## [EXERCISE BRIEF]
Return every line in the entries below that contains the word "height".

** Start SOURCE DATA **

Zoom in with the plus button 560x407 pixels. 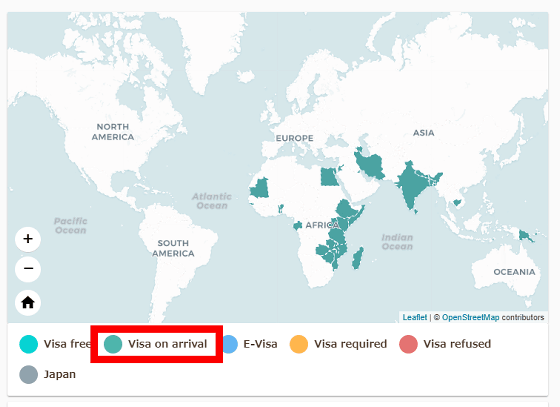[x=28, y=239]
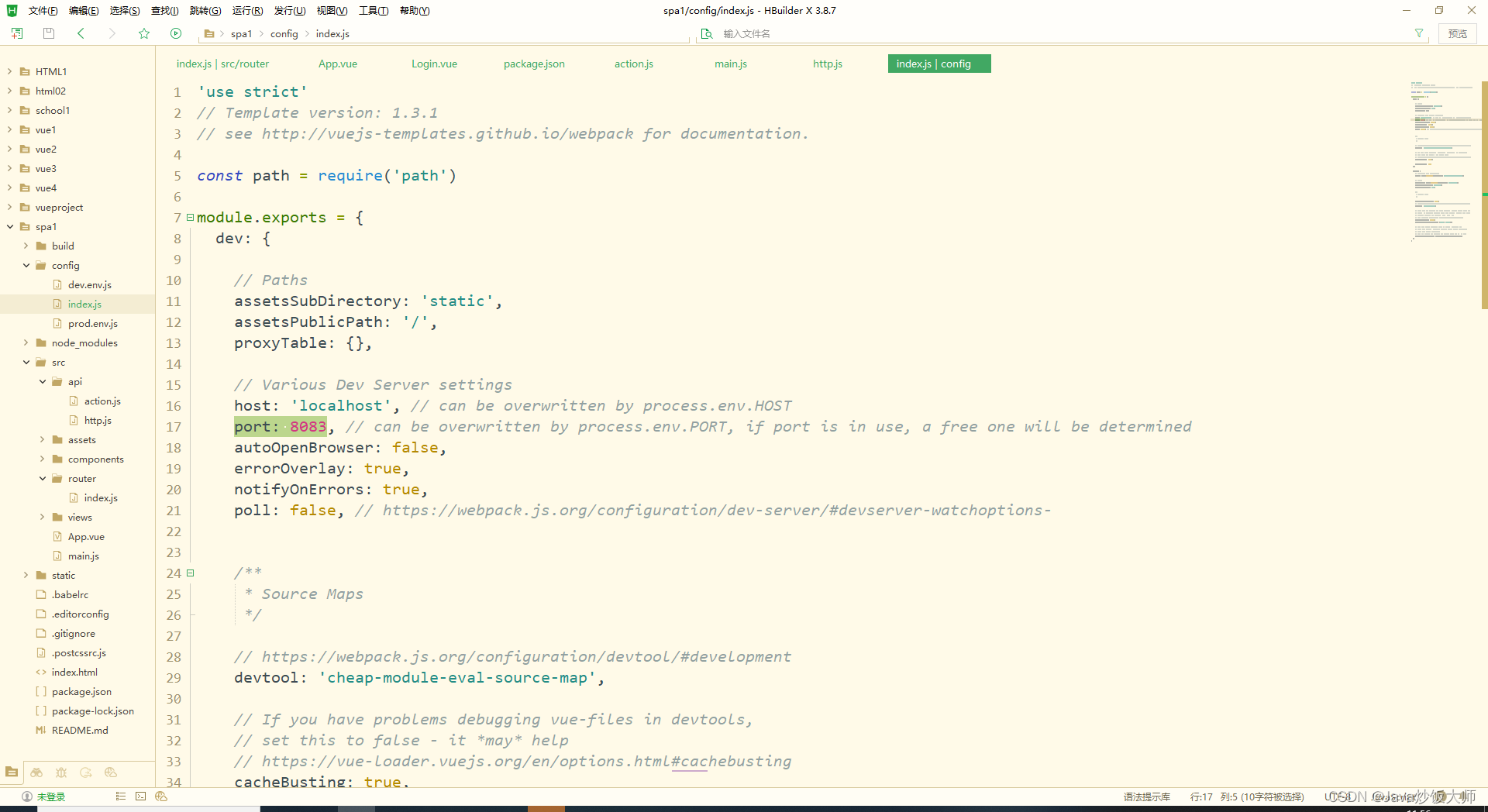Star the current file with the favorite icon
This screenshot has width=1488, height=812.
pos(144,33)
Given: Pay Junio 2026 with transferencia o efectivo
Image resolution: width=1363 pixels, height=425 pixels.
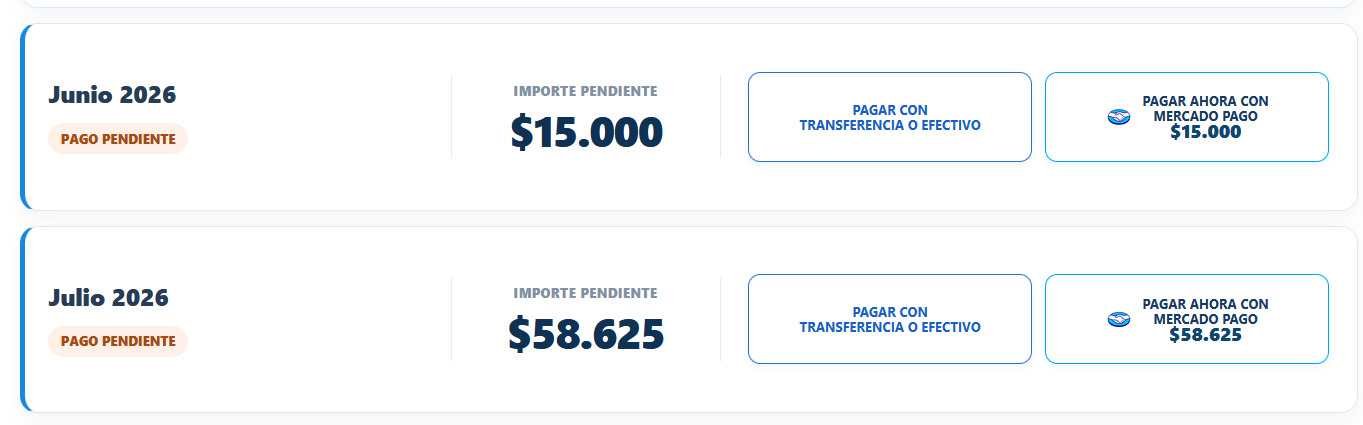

** End SOURCE DATA **
** Start SOURCE DATA **

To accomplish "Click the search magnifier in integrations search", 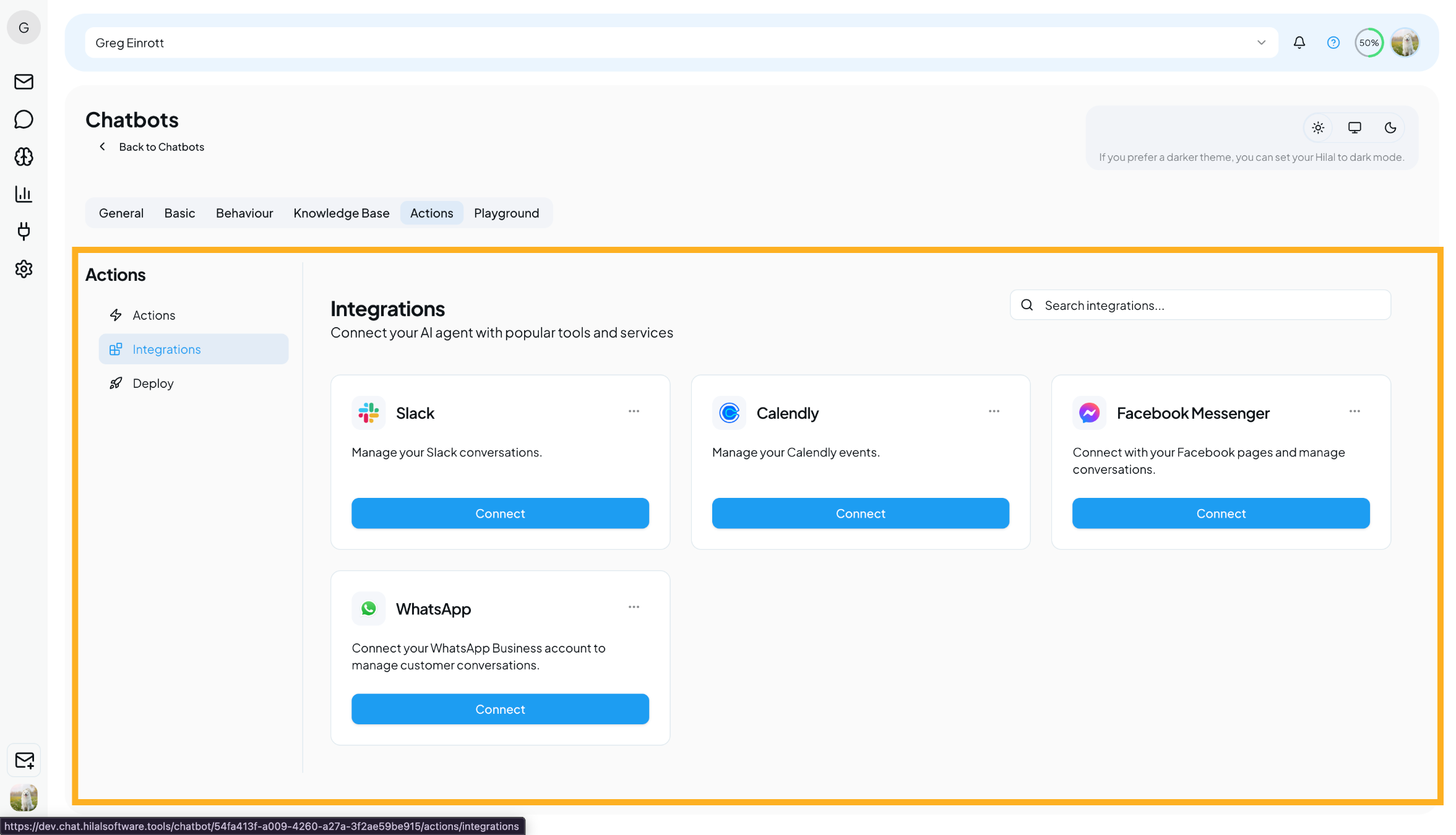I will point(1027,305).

** End SOURCE DATA **

## [EXPECTED ANSWER]
This screenshot has width=1488, height=812.
Image resolution: width=1363 pixels, height=425 pixels.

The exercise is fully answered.